There’s precedent for teams reeling in a reckless player. The Penguins are one of them, back in 2011. At the same time team owner Mario Lemieux and then-GM Ray Shero were calling for much harsher penalties for hits that targeted the head, they employed forward Matt Cooke, who seemed incapable of hitting any other way. Cooke was suspended five times from 2009-11, culminating in a 17-game ban for a hit to the head of then-Rangers defenseman Ryan McDonagh.
Lemieux, Shero and coach Dan Bylsma sat Cooke down and sternly explained the right and wrong ways to play effectively as a physical player. The following season, he had 44 penalty minutes and a career-high 19 goals, and the Pittsburgh media nominated him for the Bill Masterton Memorial Trophy for dedication to hockey.
Where Mario Lemieux was absolutely correct in all of the Matt Cooke conjecture: That teams need to be held more responsible for their players’ actions. He suggested to Gary Bettman that teams get fined between $50,000 and $1 million for each suspension, with escalating fines for repeat offenders. Something that might, in theory, make a team thing twice about enabling their player.
The NHL’s “Hockey Culture”
Wilson’s antics stick out like a sore thumb to the eye because he’s one of the few players still engaging in them. That’s because the NHL is having an identity crisis.
The league is in a purgatory of its own making, stuck between the violent physicality the league was built on for decades, and the speedy offensive majesty of its current galaxy of young stars. It wants to be both. It’s frequently neither. So when there are flashpoints of violence today, even the pedestrian ones leave fans aghast because they’re increasingly out of step with where the game is today.
I’m no longer convinced the NHL can have it both ways, and it’s clear in which direction the sport wants to go. Fighting has declined for a decade. Teams no longer have brutes populating their fourth lines and third defensive pairings. At a time when the NHL is making a calculated effort to attract new generations of fans, perhaps it’s time to lean all the way into those skill players.

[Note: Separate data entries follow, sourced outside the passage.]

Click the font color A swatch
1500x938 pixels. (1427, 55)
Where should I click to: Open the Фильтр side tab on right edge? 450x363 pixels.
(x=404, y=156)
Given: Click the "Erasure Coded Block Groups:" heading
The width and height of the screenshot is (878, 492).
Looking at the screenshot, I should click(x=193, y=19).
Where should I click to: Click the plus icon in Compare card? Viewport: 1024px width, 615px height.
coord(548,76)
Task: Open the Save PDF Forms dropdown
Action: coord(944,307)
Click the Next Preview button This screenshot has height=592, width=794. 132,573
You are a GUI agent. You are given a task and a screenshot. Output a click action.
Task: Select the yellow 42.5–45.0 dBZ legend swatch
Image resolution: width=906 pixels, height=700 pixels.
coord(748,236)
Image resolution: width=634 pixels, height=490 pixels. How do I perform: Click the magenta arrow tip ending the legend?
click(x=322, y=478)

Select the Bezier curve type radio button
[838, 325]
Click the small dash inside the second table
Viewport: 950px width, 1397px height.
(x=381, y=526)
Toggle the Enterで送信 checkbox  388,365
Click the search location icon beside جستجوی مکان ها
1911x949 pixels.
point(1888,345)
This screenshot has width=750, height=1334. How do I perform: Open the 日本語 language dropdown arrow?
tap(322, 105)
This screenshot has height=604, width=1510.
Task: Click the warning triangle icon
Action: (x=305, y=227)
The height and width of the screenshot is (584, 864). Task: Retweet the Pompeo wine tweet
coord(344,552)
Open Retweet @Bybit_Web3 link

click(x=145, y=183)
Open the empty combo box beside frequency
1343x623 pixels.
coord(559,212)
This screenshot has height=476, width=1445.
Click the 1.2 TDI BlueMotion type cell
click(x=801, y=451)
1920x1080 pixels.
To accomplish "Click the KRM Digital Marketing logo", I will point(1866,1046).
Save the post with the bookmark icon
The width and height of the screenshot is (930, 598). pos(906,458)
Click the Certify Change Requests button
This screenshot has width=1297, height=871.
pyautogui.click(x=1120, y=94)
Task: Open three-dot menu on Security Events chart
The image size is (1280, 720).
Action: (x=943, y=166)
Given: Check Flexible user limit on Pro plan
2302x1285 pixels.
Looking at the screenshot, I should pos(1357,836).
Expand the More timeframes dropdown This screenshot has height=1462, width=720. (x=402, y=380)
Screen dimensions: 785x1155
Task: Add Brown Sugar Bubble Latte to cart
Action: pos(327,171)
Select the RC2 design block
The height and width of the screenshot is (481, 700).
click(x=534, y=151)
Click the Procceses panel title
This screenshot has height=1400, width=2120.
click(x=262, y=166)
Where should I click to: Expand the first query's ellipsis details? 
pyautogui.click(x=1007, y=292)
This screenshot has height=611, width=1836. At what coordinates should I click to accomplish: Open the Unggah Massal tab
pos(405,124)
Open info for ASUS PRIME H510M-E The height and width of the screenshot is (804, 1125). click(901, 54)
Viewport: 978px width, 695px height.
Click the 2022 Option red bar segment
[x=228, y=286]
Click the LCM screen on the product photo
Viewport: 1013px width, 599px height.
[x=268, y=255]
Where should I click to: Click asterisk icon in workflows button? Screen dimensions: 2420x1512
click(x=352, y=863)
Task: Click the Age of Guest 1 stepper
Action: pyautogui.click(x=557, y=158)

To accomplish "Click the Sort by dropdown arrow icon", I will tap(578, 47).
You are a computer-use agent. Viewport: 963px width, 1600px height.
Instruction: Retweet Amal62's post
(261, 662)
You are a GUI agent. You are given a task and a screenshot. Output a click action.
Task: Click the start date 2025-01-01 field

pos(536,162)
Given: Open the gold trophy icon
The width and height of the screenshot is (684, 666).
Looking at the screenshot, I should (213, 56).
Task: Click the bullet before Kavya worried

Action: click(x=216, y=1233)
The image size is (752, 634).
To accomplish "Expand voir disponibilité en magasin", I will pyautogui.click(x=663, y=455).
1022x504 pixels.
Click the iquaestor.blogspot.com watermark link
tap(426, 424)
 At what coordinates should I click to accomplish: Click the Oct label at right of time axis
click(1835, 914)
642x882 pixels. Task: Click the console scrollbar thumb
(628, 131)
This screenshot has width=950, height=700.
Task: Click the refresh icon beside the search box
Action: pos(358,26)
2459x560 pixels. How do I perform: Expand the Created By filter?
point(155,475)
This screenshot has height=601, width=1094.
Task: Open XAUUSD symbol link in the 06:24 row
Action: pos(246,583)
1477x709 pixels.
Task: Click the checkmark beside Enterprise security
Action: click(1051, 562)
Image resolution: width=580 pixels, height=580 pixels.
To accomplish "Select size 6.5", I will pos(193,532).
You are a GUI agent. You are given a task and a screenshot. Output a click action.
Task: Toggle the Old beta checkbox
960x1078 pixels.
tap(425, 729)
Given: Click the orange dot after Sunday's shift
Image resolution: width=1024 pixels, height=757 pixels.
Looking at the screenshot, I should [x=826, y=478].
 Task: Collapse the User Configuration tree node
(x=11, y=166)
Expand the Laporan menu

Change the rules so they foster it: 4-on-4 play at all times, eliminate offsides. Change the rules so they eradicate the kind of physicality that leads to this outrage. Go as far as to suspend players for punching opponents. Turn the league away from a place where players like Tom Wilson roam the ice.
Tom Wilson himself
Tom Wilson is the primary reason we keep seeing “Tom Wilson things.” Ask around the NHL, and the one thing you hear about him is that he’s absolutely oblivious to his own strength and size. That he enters commonplace interactions — a hit along the boards, a post-whistle scrum — and turns them into something injurious. “He’s a black belt in a bar fight,” is how one source put it.
That obliviousness manifested in the penalty box last night, when he stood there flexing like he’s at a “Floribama Shore” audition after injuring Panarin. No concern. No contrition. And within that game, no consequences beyond a 10-minute misconduct that had him back for the third period.
It’s in those moments when you realize that Tom Wilson is never going to stop being Tom Wilson, because of all people and processes around the NHL that continue to enable him. If your aim is to never see Wilson play in the NHL again, that’s what has to change, because obviously he won’t.